According to the investigation of gas field conditions, the critical pitting temperature (CPT) of 316L stainless steel in a typical gas field environment was measured by potentiodynamic polarization. The artificial neural network (ANN) was used to predict the CPT. The results showed that CPT decreased with increasing Cl- concentration, and p H value had little effect on CPT. The established ANN model has good predictive ability for 316L stainless steel CPT, which can predict the CPT in complex coupling environment of each operation area of gas field.

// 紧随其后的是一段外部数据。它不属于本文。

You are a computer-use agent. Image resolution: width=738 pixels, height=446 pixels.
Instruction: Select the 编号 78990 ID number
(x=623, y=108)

The prediction results of ANN model show that there is no interaction between the concentration of CP and the value of p H on the CPT. The concentration of Cl- is the main factor affecting CPT. Therefore, Cl- will be the key control factor in the anti-corrosion project.